PROBLEM DETAILS: Write the material out again, line by line, exactly as it is.

DATASET RECORDS:
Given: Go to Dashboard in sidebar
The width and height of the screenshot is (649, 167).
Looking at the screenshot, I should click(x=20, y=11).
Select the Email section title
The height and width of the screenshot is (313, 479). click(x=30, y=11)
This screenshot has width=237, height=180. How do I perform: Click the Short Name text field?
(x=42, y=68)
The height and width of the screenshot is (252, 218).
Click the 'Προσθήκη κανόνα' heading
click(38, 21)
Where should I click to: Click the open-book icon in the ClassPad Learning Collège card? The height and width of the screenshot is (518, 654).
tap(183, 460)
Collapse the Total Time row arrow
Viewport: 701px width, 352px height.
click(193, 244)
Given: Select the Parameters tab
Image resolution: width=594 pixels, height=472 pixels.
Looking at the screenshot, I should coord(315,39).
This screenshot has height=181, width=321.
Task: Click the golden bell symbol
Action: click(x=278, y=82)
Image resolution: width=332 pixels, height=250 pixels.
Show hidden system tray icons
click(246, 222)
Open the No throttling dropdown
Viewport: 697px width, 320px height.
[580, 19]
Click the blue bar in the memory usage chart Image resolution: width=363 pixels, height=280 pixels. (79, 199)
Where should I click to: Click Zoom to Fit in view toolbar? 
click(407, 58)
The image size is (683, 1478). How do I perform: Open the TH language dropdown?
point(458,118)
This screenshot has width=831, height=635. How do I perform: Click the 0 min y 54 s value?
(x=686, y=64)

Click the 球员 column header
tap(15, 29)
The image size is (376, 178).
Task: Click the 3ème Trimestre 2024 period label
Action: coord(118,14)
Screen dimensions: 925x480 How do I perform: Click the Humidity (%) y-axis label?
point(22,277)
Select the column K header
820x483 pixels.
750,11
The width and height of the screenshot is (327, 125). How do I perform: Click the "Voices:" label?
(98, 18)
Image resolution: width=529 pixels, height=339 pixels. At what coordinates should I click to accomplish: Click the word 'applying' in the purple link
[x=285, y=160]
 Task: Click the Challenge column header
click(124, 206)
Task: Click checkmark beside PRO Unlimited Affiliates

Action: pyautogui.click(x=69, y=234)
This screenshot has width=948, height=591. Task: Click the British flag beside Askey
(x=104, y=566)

FINAL ANSWER:
Given: Go to Dashboard in sidebar
The width and height of the screenshot is (649, 167).
Looking at the screenshot, I should click(x=20, y=11).
Select the Email section title
The height and width of the screenshot is (313, 479). click(x=30, y=11)
This screenshot has width=237, height=180. How do I perform: Click the Short Name text field?
(x=42, y=68)
The height and width of the screenshot is (252, 218).
Click the 'Προσθήκη κανόνα' heading
click(38, 21)
Where should I click to: Click the open-book icon in the ClassPad Learning Collège card? The height and width of the screenshot is (518, 654).
tap(183, 460)
Collapse the Total Time row arrow
Viewport: 701px width, 352px height.
click(193, 244)
Given: Select the Parameters tab
Image resolution: width=594 pixels, height=472 pixels.
Looking at the screenshot, I should coord(315,39).
This screenshot has height=181, width=321.
Task: Click the golden bell symbol
Action: click(x=278, y=82)
Image resolution: width=332 pixels, height=250 pixels.
Show hidden system tray icons
click(246, 222)
Open the No throttling dropdown
Viewport: 697px width, 320px height.
[580, 19]
Click the blue bar in the memory usage chart Image resolution: width=363 pixels, height=280 pixels. (79, 199)
Where should I click to: Click Zoom to Fit in view toolbar? 
click(407, 58)
The image size is (683, 1478). How do I perform: Open the TH language dropdown?
point(458,118)
This screenshot has width=831, height=635. How do I perform: Click the 0 min y 54 s value?
(x=686, y=64)

Click the 球员 column header
tap(15, 29)
The image size is (376, 178).
Task: Click the 3ème Trimestre 2024 period label
Action: coord(118,14)
Screen dimensions: 925x480 How do I perform: Click the Humidity (%) y-axis label?
point(22,277)
Select the column K header
820x483 pixels.
750,11
The width and height of the screenshot is (327, 125). How do I perform: Click the "Voices:" label?
(98, 18)
Image resolution: width=529 pixels, height=339 pixels. At what coordinates should I click to accomplish: Click the word 'applying' in the purple link
[x=285, y=160]
 Task: Click the Challenge column header
click(124, 206)
Task: Click checkmark beside PRO Unlimited Affiliates

Action: pyautogui.click(x=69, y=234)
This screenshot has width=948, height=591. Task: Click the British flag beside Askey
(x=104, y=566)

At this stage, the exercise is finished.